How would you build a startup to make jazz more popular? - topcat31

So I am a huge jazz fan and have some spare cycles to invest some time and energy into a something and thought it would be an interesting project to try and make jazz more popular.<p>My question - how would you go about building something that made jazz more popular?<p>In particular, I'm living in NYC and am thinking starting with the aim of making jazz in NYC more popular is the way to go.<p>Any/all ideas appreciated.
======
jaetldev
One problem which plagues jazz is the barrier to entry. A-lot of people would
appreciate it more if they sort of had an 'a-ha' moment when they experienced
jazz. So - if you lay it on too thick or make it too 'jazzy' , that wont work.
What I am driving at is an approach to marketing the app/web app/website as a
tool for a more "serious/aspiring to be serious" musician ....similar to how
reddit has an appearance of being interesting but is still crammed with
lolcats.

Avoid the cats , feature the jazz semi prominently and then try to market it
to a more mature fanbase while keeping it cool/hip. Then have elements of
building blocks to jazz which can be in the form of short videos by musicians
who explain jazz and its relatability to any other kind of music.

Don't go all Coltrane upfront, but start with Jamie Cullum and try to meander
over to Miles Davis.

------
revorad
I'm not sure if a startup is the best solution to making jazz more popular.

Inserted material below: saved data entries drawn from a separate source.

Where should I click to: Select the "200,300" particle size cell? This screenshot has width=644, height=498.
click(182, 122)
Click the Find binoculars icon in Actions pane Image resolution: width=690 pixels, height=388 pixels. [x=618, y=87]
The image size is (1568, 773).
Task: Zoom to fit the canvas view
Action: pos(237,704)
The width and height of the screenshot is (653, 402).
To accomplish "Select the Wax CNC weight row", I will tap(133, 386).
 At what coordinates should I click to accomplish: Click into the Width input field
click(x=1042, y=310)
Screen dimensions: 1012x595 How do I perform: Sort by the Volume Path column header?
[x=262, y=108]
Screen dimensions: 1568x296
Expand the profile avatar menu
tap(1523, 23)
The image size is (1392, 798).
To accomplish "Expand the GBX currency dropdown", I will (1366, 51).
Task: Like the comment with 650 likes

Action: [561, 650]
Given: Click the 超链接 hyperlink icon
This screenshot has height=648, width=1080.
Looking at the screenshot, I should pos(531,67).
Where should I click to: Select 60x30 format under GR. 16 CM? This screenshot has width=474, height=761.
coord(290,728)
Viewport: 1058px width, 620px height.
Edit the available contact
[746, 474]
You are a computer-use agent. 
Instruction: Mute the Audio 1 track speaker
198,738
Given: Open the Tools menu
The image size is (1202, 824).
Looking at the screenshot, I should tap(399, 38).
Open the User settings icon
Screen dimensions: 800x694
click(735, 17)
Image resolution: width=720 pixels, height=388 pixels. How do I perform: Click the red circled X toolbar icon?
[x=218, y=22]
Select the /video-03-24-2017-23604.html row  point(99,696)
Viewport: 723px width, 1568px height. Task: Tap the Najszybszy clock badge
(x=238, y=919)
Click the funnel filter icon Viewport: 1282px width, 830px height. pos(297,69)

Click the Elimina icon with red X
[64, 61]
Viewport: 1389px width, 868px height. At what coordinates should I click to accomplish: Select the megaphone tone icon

I
think becoming a popular musician in a genre heavily influenced by jazz is a
better shot.

I have seen an iPad app called "The History of Jazz" which is aimed really at
people who are already fans, but something like that could be good education
for others too.

------
md1515
You could make a site that informs people of jazz events near users. Then
offer discounts or promotions..

There are a lot of models that exist already, but try to form them into
something for jazz. (look up a startup called Will Call)

------
johncoltrane
I came to Jazz via its margins: Jazz Funk, Rap samples, Movie soundtracks or
Salsa.

Show how it's at the middle of everything.

------
seb_z_lite
make jazz more popular? did you ever go to a big jazz fest like in Montreal or
Newport? I think it's big enough personally. That's the funniest thing I heard
in a while. It won't be more popular. You re talking about culture not a boys
band, prefabricated ideas. It's like wine, it's a taste you develop through
the senses slowly.

------
mapster
Use jazz to teach X. A new method for learning.